Avec parfois des cas jeunes. Comme cet homme de 22 ans hospitalisés au cours de la nuit dernière qui présente des comorbidités. « Un autre est âgé de 30 ans et a de lourds antécédents médicaux. Mais la moyenne d’âge la plus importante de nos patients se trouve entre 55 et 65 ans, avec très peu de comorbidités, avec parfois un peu d’hypertension », détaille de son côté le docteur Béatrice Riu-Poulenc, cheffe du service de réanimation à l’hôpital Purpan.

Si quatre personnes sont décédées depuis le début de l’épidémie au CHU, quinze jours après la prise en charge des premiers patients, cette responsable a donné une lueur d’espoir dans ce contexte morose. « La première vague est en train de se réveiller, deux patients ont pu être extubés, on commence à avoir des chiffres sanitaires pour les 55-65 ans plutôt bons, mais cela intervient après 15 jours de ventilation », souligne-t-elle, soulignant au passage l’engagement sans borne de ses équipes.

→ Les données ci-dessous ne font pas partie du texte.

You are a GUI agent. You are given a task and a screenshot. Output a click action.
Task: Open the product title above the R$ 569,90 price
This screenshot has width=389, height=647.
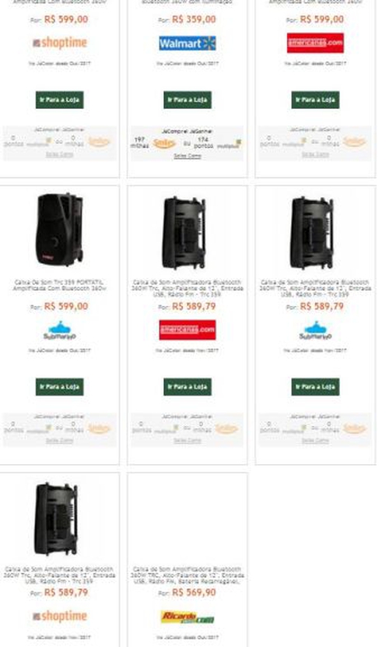[x=187, y=575]
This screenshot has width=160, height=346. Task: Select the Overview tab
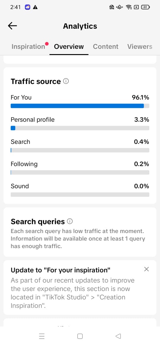pos(69,46)
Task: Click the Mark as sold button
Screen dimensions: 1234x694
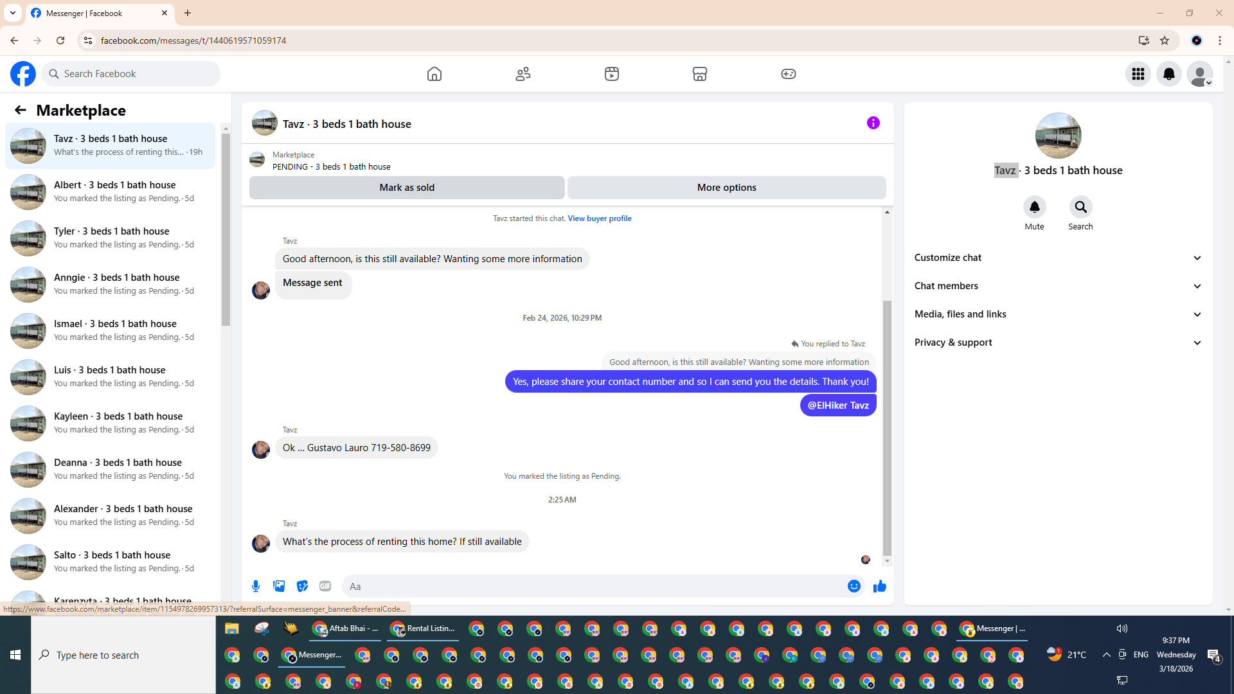Action: (x=407, y=188)
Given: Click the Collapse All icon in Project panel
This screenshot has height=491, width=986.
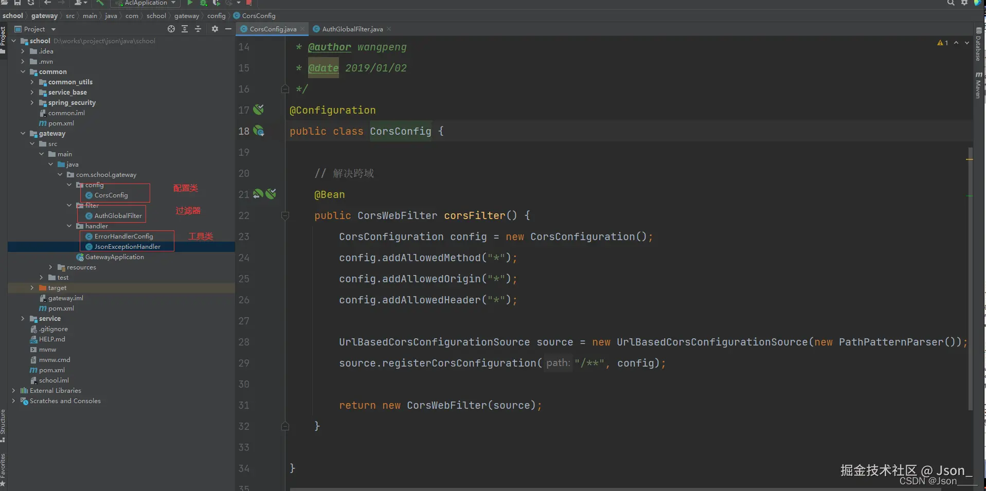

Et dans les cas graves de détresse respiratoire, c’est un passage obligé. En temps normal, les hôpitaux de Rangueil et Purpan disposent de 87 lits de réanimation. « On peut monter à 197 patients intubés et ventilés. Si nous devions passer au-delà de 200 patients, nous serions dans le même contexte que celui d’une médecine de catastrophe », poursuit Béatrice Riu-Poulenc.

Dans ce cadre-là, deux patients pourraient se retrouver intubés et ventilés dans la même chambre. Pour l’instant le département se trouve dans une phase ascendante « qui devrait se poursuivre durant deux semaines », explique le professeur Pierre Delobel, responsable du service des maladies infectieuses. Reste à voir si cette courbe se stabilisera à l’issue de cette période, bénéficiant ainsi des effets du confinement.

40 patients dans l’essai Discovery

En attendant, certains patients des hôpitaux voisins sont rapatriés à Toulouse. « Nous sommes déjà intervenus à Carcassonne à plusieurs reprises pour soulager leur service réanimation et qu’il ne soit pas à saturation », indique Vincent Bounes, le patron du Samu 31.

Et au-delà de la ventilation, une partie de ces cas graves bénéficient, au cas par cas, de traitements, que ce soit au remdésivir, au lopinavir ou à l’hydroxychloroquine. A partir de samedi, quarante patients diagnostiqués positifs et hospitalisés à Toulouse intégreront l’essai européen Discovery qui doit évaluer l’impact de quatre traitements, dont celui de l’hydroxychloroquine.